──────── Provided data

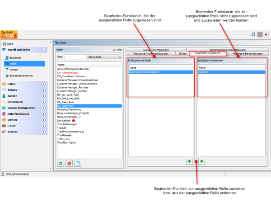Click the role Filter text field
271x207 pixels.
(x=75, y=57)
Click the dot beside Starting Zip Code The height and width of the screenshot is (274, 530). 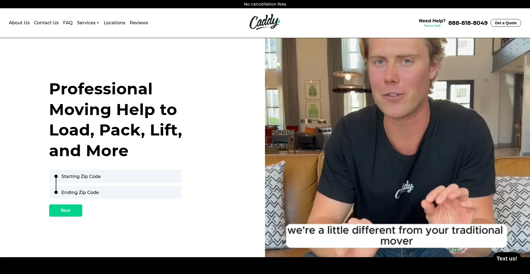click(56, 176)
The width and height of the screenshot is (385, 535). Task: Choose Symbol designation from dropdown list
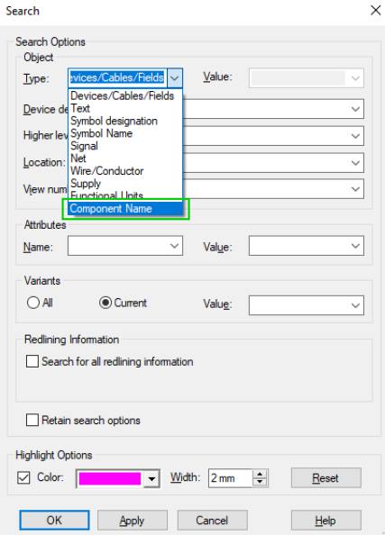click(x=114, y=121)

────────────────

Only the lines from the one that holds "The width and" through the final line of the material should be reproduced, word for word, with the pictures omitted.

The width and height of the screenshot is (385, 535). Task: Choose Symbol designation from dropdown list
click(x=114, y=121)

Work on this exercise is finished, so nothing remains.